EXPLORE THE MATERIAL:
• a. Please repeat word for word the portion of the passage on gratitude amid suffering that opens with the words containing "Let us be clear" and closes with "for doing so.".
• b. In the passage on gratitude amid suffering, what does Paul say Christians do in this life?
• c. Pick up the passage on gratitude amid suffering after its final sentence and carry it forward.

DOCUMENT SECTION:
▼

Let us be clear from the outset: neither Paul nor anyone in the Bible is asking us to stuff our emotions in the midst of suffering and pretend we feel something else. The picture of Jesus at Gethsemane should forever dispel such a thought from our minds. Jesus was sinless and entirely holy, and yet He faced a time of great torment, and his emotions were in turmoil because of it. Being righteous is not the same thing as being emotionally neutral. What was true of Jesus is true for His followers, as well. Paul tells us that Christians groan in this life, and he does not rebuke us for doing so.

When Paul tells us to be grateful in everything, he is not telling us to forget our hardships; he is reminding us to remember our hope. Our calling as Christians is to continue to believe the gospel, and the gospel is very good news. Whether my experience at the moment is pleasant or difficult, the promises of God stand unchanged. If I have indeed put my trust in God, then He is on my side; and if He is for us, who can be against us? He is using everything in my life to work together for my good so that the sufferings of this age are not worthy to be compared to the glory that awaits us. I stand to inherit everything that will make life rich and worth living, and I will have it forever. Death cannot steal it from me, nor can any of death’s shadows I encounter in the world. Since nothing can stop God from blessing me as He intends to do, I truly have nothing to fear. If my faith holds, if even in the midst of troubles I remember my destiny, then gratitude becomes a reasonable and necessary response.

▲

MATERIAL PROVIDED:
▼

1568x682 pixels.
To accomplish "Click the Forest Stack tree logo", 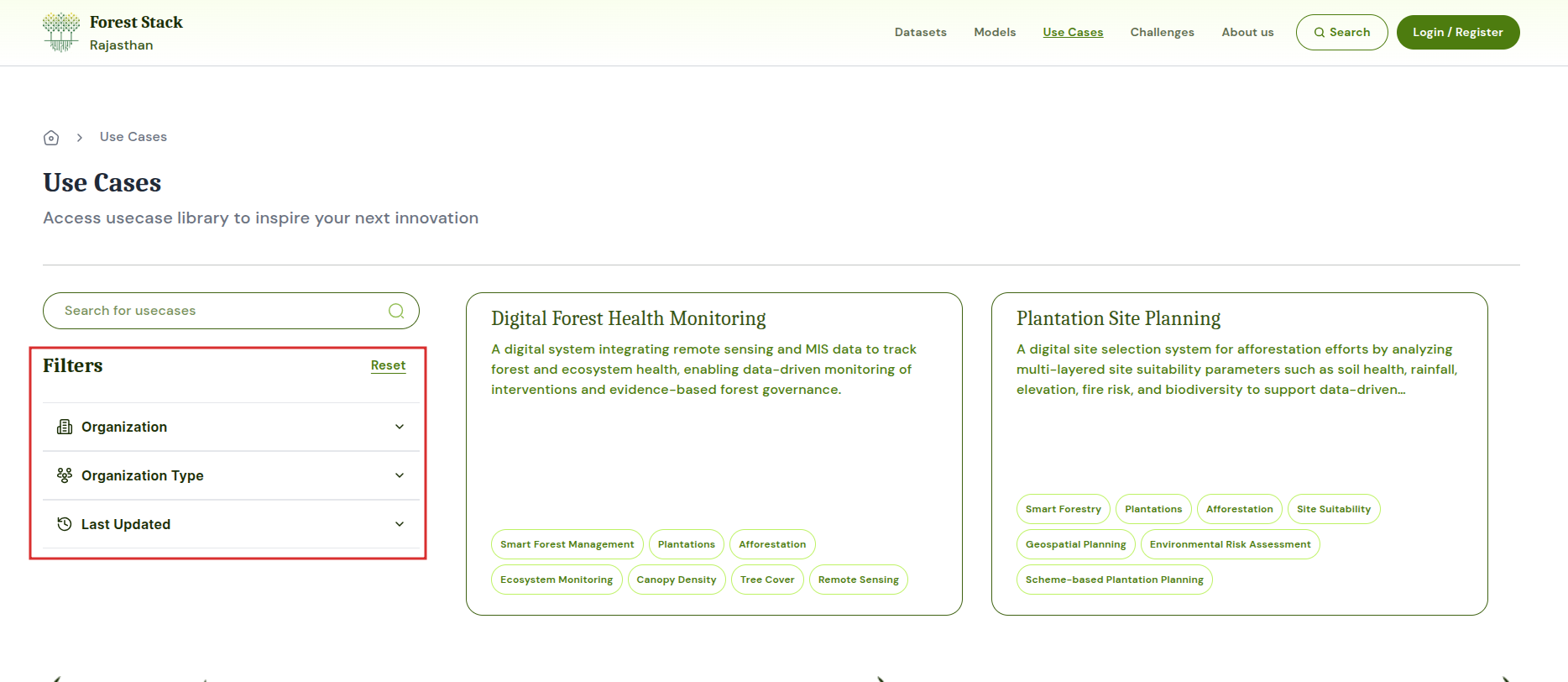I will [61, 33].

▲
▼

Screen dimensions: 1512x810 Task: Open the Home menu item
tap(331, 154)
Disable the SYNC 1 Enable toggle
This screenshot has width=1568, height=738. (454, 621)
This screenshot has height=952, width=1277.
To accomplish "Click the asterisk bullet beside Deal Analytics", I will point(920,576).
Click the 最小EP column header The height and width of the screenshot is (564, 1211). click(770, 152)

▲

ANSWERS TO THE TASKS:
• a.
Let us be clear from the outset: neither Paul nor anyone in the Bible is asking us to stuff our emotions in the midst of suffering and pretend we feel something else. The picture of Jesus at Gethsemane should forever dispel such a thought from our minds. Jesus was sinless and entirely holy, and yet He faced a time of great torment, and his emotions were in turmoil because of it. Being righteous is not the same thing as being emotionally neutral. What was true of Jesus is true for His followers, as well. Paul tells us that Christians groan in this life, and he does not rebuke us for doing so.

• b. They groan, and he does not rebuke them for doing so.

• c.
We see, then, that gratitude is not a simple emotion I feel when things are going well; gratitude is the outcome of a great spiritual battle. What I have to be thankful for depends on how I see my world, and seeing my world rightly is the great struggle of the Christian life. At the moment, perhaps, I feel harassed and overwhelmed. Will I remember that God’s love cannot fail me? Maybe I am concentrating all my attention on the project in front of me today. Will I remember that the great project of my life is steering my boat into the harbor of God’s kingdom? Maybe I am filled with regret over the career, the spouse, the family that I never had. Will I remember that God takes His people through trials for a reason, and that all who follow Him find fulfillment in the end? Such rememberings are, in fact, what God seems most concerned about.

Since being a person of unshakable thankfulness is the outcome of a great spiritual battle, it is not surprising that we may fail at gratitude while we are in the middle of that battle. What should we do if, looking into our own hearts, we find cold gratitude and even ingratitude toward God? On the one hand, we should forgive ourselves for our failure to be grateful, as God Himself forgives us. We are weak, foolish people, and it is very easy for us to be carried away emotionally by whatever problems are immediately in front of our noses. That is why Jesus died for us. That is what He is rescuing us from. And yet we cannot rest there. Our ingratitude is based on weak faith and cloudy vision. We cannot rest with our own lack of gratitude. We must fight to see things as God has told us they are; we must call out to God to give us ever-clearer vision of what He is doing for us. Ingratitude is a spiritual disease, and we must keep going back to the Doctor for our cure.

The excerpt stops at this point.